The Egyptian government has facilitated the conditions for obtaining citizenship for foreigners in exchange for depositing a dollar deposit in an Egyptian bank, purchasing facilities, or investing in companies. This comes within the framework of attempts to confront the dollar shortage crisis since 2022, while experts doubt the decision will significantly impact.
Discounts of up to 40%
The conditions for obtaining Egyptian citizenship in exchange for dollars, which the Prime Minister approved for the first time in 2019, consisted of buying a property for an amount of no less than 500 thousand US dollars or participating in an investment project for an amount of no less than 400 thousand dollars with a participation rate of no less than 40%, from the capital of the project, or depositing a deposit of 750,000 US dollars, which will be returned after five years in pounds, or depositing sediment of one million dollars, which will be returned after three years in pounds as well or obtaining citizenship for 250,000 dollars that will not be returned. These conditions only attracted a few people to obtain Egyptian nationality. The matter was limited to dozens, mostly Palestinians, Syrians and Libyans, who have lived and worked in Egypt for years without getting Egyptian nationality, especially since their countries are facing crises and wars.

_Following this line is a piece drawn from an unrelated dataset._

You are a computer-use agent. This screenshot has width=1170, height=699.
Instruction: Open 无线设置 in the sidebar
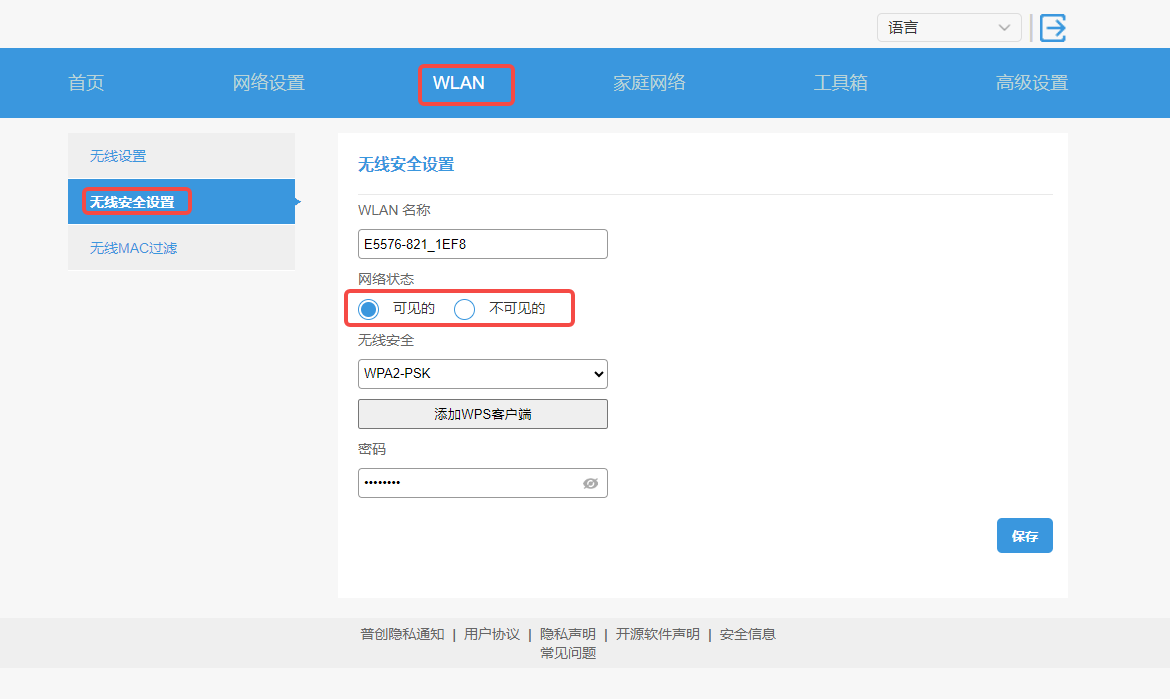click(118, 156)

The new decision reduced the conditions for obtaining citizenship in exchange for buying a property owned by the state or other public legal persons to $300,000 instead of $500,000, with the possibility of paying the amount in instalments within a year, with the buyer being granted residence for tourism during that period, and then giving him citizenship after paying the total amount. As for establishing an investment project or participating in it, the amendments stipulated that the amount be reduced to 350 $, with a deposit of 100 $ from the project’s revenues directly in the public treasury, not refundable, instead of the old decision to contribute an amount of 400 $, and the participation rate should not be less than 40% of the project capital.
As for deposits, the decision reduced their value to become a condition for obtaining citizenship in exchange for depositing an amount of $500,000 for three years only, after which it will be refunded in pounds at the exchange rate announced at the time without interest, instead of the previous condition of depositing an amount of $750,000 as a five-year deposit, or a deposit of one million dollars as a deposit for three years. As for granting citizenship in return for money, the decision authorised the payment of $250,000 in instalments. The applicant was granted a residence document for tourism during that period and then granted citizenship after paying the total amount.
Does the decision have a significant impact?
The government’s decision drew criticism from Egyptian nationalists. A lawyer close to the authority, Khaled Abu Bakr, publicly criticised the decision, saying, “I will always remain against granting Egyptian citizenship in return for money. It is enough for any investor that we grant him and his family permanent residency. Egyptians have one origin and race, and prejudice to this identity is a great matter.” He attacked Parliament for its silence: “How does Parliament allow the Prime Minister to control his decisions regarding the rules for granting Egyptian nationality?”
Economists believe that the decision will not have a significant impact, noting that foreigners’ lack of interest in buying the Egyptian nationality has nothing to do with its price and the conditions for obtaining it. Still, its main reason is that the Egyptian passport needs to be stronger and allow its holder to quickly enter important Western countries such as the United States, Britain or the European Union. Accordingly, Ashraf Abdel-Aal, an economist, believes that facilitating the financial conditions for obtaining Egyptian citizenship “may slightly increase the number of applicants from Arab countries that are experiencing wars and crises to get it, but the matter will not have a significant impact, and it will not lead to the flow of billions of dollars to the country as the government believes.” Abdel Aal believes that the government is “unrealistic in its perceptions,” explaining the failure of the initiative to “import cars by Egyptians abroad” in return for a 3-year dollar deposit, as the government expected to reap $2.5 billion from this initiative within three months. The reality was shocking, as it earned only $202 million, which forced it to extend the industry for two additional months with new incentives.